Karkas babi merupakan bagian dari tubuh ternak setelah dilakukan pengeluaran darah, pemisahan bulu, kuku, kepala, isi rongga perut dan rongga dada, sedangkan daging babi adalah bagian-bagian ternak babi yang disembelih yang dapat dikonsumsi oleh manusia termasuk isi rongga perut dan dada. Whittemore (1980) menyatakan, bahwa karkas babi mengandung tiga perempat bagian daging yang dapat dikonsumsi.
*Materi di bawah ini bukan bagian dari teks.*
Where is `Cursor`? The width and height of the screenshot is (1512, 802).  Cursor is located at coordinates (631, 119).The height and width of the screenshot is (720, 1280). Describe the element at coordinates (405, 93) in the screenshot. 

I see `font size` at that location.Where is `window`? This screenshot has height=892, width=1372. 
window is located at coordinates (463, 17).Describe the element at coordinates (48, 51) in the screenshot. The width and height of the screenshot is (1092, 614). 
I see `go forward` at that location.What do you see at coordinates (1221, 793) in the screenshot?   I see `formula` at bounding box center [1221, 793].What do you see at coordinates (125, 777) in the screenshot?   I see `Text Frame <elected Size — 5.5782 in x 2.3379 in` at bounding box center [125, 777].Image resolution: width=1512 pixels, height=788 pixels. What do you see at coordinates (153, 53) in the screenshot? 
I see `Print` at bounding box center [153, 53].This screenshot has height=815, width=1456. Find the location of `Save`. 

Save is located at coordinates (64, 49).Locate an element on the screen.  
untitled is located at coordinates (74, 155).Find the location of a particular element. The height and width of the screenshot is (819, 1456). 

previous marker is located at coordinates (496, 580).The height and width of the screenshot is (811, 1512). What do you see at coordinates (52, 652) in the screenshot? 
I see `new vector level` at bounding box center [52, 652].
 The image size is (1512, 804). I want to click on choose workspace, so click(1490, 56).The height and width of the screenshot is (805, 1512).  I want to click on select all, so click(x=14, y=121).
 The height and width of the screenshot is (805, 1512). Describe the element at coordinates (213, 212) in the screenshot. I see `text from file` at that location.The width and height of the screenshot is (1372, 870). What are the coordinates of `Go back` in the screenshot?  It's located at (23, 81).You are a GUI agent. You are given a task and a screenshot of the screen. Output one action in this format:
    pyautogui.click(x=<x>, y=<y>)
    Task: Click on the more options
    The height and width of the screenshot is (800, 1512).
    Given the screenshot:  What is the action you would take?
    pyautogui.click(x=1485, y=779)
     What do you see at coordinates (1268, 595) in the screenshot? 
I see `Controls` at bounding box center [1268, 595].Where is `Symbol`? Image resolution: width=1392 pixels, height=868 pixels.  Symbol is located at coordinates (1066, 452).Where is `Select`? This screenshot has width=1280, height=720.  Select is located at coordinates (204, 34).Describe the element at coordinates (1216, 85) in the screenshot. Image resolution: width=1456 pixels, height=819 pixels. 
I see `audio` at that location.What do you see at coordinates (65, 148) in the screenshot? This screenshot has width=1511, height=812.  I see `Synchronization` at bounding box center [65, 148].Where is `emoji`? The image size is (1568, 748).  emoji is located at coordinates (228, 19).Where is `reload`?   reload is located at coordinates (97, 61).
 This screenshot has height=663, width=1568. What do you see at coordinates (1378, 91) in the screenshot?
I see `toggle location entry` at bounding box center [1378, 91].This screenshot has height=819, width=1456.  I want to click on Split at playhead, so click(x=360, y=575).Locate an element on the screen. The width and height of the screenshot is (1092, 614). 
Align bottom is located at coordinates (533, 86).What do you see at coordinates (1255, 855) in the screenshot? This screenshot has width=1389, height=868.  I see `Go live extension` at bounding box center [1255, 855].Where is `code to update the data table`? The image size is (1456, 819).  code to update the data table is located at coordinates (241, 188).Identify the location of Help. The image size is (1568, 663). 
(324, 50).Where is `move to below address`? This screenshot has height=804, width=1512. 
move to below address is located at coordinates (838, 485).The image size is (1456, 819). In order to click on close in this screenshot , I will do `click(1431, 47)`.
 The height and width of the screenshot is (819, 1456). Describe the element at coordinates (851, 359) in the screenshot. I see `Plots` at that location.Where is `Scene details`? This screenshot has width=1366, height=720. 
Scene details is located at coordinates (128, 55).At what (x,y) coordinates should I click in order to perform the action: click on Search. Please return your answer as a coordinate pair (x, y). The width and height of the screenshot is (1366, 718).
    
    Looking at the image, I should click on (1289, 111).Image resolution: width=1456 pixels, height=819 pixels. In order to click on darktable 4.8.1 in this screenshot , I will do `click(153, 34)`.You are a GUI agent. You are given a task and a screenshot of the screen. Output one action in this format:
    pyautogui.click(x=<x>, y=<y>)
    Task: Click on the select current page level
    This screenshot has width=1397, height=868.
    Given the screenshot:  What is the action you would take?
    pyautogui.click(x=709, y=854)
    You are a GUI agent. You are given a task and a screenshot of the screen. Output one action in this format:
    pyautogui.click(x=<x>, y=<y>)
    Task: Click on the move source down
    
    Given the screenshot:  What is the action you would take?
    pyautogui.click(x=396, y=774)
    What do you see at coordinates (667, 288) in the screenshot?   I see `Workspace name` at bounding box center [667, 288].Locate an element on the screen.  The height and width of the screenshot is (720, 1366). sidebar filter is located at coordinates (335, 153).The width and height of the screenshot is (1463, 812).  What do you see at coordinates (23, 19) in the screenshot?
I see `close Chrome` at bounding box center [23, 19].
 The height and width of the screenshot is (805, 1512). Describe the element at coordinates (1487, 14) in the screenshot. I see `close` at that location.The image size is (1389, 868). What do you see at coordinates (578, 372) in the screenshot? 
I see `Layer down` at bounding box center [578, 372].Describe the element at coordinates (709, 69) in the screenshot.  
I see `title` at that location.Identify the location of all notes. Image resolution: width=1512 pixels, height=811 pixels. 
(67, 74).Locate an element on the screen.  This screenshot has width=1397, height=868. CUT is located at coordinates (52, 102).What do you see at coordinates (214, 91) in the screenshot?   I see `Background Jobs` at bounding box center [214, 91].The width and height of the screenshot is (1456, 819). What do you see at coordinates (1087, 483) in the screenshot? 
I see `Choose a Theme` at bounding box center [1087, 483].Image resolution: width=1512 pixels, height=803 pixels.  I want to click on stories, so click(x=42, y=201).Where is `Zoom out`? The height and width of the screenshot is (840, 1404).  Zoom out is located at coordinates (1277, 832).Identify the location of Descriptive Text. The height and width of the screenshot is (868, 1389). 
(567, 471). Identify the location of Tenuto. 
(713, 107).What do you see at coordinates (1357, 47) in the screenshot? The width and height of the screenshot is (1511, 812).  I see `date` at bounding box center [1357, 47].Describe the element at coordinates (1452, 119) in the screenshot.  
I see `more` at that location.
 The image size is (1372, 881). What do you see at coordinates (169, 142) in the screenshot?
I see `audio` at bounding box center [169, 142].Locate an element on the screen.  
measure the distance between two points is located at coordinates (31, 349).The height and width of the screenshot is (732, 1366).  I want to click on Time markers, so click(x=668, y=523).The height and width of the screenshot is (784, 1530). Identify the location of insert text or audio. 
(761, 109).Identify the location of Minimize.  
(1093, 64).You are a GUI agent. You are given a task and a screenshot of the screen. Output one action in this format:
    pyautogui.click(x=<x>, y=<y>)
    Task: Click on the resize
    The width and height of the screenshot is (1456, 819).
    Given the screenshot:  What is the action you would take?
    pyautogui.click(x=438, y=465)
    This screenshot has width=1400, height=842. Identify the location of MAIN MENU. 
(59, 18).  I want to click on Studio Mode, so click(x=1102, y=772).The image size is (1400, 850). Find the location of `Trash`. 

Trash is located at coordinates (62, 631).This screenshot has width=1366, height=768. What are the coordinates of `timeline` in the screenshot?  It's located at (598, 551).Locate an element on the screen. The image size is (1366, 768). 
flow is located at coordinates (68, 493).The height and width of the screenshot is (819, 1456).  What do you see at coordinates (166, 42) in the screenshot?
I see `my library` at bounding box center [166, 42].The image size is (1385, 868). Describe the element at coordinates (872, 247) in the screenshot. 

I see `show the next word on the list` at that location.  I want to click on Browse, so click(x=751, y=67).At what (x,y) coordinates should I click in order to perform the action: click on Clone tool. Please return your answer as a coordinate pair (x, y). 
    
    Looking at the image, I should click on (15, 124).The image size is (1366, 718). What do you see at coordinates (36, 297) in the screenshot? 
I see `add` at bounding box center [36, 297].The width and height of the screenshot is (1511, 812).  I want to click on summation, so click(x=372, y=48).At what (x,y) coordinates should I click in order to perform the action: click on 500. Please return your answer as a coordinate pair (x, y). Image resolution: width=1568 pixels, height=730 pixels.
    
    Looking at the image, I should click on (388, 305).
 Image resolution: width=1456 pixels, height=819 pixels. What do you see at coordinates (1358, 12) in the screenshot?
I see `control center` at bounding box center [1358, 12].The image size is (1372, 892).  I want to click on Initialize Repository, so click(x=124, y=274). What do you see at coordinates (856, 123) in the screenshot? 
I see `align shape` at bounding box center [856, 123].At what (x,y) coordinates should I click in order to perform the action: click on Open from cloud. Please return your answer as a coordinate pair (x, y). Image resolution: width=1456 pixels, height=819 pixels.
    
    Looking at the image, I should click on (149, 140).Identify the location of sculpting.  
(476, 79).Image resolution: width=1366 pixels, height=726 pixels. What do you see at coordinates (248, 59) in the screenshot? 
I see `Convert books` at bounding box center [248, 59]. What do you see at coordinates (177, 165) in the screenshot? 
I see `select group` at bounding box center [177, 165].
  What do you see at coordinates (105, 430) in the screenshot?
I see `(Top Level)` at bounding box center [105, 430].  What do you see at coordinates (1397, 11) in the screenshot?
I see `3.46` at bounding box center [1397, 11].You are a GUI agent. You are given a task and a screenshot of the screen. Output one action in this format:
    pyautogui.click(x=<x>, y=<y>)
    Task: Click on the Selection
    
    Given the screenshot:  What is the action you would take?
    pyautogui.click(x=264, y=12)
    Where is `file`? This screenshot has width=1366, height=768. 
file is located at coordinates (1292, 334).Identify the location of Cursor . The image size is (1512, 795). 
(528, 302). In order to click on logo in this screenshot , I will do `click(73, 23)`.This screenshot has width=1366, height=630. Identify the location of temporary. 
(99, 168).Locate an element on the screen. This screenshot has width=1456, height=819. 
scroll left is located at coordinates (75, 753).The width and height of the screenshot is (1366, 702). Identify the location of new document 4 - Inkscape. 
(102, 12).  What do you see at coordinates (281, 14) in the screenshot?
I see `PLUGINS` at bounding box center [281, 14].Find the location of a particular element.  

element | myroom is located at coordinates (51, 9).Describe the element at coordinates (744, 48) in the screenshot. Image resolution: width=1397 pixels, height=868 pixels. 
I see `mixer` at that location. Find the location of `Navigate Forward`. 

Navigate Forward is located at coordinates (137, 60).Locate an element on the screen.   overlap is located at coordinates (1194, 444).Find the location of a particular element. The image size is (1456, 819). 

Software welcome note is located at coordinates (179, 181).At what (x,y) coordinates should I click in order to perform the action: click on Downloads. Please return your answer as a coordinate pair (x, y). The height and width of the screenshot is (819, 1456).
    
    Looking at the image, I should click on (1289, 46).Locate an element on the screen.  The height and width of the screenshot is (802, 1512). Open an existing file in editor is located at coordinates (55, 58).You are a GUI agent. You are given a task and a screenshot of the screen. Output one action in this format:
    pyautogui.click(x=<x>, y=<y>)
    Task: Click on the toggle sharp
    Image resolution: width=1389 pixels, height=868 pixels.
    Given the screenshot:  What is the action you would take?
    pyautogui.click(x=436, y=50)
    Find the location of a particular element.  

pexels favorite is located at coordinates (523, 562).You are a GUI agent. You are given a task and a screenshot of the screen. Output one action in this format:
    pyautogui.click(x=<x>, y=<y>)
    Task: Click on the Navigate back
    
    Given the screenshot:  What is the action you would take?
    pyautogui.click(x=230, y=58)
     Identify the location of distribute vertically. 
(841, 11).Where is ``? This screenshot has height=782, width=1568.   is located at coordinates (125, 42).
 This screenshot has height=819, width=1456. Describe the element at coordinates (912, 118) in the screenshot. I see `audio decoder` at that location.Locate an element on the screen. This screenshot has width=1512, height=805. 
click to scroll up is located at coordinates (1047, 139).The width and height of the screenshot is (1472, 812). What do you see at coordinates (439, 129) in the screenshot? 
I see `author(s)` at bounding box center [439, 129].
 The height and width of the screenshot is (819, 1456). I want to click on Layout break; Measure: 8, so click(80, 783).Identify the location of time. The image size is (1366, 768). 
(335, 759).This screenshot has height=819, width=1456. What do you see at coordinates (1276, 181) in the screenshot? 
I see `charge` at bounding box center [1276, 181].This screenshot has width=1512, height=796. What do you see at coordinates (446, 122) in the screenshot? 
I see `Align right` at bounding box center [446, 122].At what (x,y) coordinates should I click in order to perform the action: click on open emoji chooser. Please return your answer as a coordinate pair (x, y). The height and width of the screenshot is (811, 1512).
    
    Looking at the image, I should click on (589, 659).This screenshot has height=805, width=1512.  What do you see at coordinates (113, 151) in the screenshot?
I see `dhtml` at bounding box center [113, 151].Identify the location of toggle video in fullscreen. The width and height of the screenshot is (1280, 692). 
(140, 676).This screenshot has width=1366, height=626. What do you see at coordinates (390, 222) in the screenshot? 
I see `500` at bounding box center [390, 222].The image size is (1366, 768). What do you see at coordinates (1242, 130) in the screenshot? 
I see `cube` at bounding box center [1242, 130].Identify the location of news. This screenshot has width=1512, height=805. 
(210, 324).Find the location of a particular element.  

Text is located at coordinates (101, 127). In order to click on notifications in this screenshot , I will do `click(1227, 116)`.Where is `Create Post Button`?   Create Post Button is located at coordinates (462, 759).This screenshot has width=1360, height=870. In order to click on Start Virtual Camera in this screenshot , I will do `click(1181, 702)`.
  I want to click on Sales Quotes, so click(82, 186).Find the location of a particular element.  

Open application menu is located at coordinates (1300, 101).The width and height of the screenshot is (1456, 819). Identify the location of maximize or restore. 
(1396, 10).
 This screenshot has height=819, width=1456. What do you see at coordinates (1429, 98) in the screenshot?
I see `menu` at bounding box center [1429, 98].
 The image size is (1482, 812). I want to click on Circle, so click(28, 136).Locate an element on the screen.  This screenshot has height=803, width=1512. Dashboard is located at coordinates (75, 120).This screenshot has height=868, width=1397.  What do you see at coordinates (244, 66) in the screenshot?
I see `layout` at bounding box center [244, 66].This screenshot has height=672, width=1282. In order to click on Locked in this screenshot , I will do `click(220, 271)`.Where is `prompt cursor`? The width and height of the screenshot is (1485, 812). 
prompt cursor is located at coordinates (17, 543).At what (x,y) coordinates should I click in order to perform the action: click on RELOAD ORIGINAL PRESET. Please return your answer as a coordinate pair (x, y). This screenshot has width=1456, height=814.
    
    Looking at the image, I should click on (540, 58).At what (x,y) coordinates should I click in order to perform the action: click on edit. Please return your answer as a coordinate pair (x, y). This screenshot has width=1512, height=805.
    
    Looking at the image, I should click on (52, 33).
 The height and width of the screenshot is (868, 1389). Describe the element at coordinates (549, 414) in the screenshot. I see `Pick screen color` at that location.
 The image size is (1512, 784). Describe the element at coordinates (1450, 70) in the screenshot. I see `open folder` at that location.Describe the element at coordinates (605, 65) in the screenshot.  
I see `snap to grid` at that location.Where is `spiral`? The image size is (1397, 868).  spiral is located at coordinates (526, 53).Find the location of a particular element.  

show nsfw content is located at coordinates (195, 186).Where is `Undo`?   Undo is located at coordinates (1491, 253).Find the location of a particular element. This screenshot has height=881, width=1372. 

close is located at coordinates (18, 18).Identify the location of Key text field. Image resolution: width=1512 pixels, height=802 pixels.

Hasil pemotongan ternak selain karkas adalah non karkas atau offal. Lawrie, (2003) mengatakan karkas merupakan bagian tubuh ternak yang tertinggal setelah darah, kepala, kaki, kulit, saluran pencernaan, intestin, kantong urin, jantung, trakea, paru-paru, ginjal, limpha, hati dan jaringan lemak (yang melekat pada bagian tubuh tersebut) diambil. Karkas terdiri dari urat daging dan jaringan lemak, tulang dan residu yang terdiri dari tendon dan jaringan pengikat lainnya, pembuluh darah besar, dan lain-lain. Rata-rata bobot karkas dari domba sapi dan babi adalah masing-masing 50, 55, dan 75% dari bobot hidup.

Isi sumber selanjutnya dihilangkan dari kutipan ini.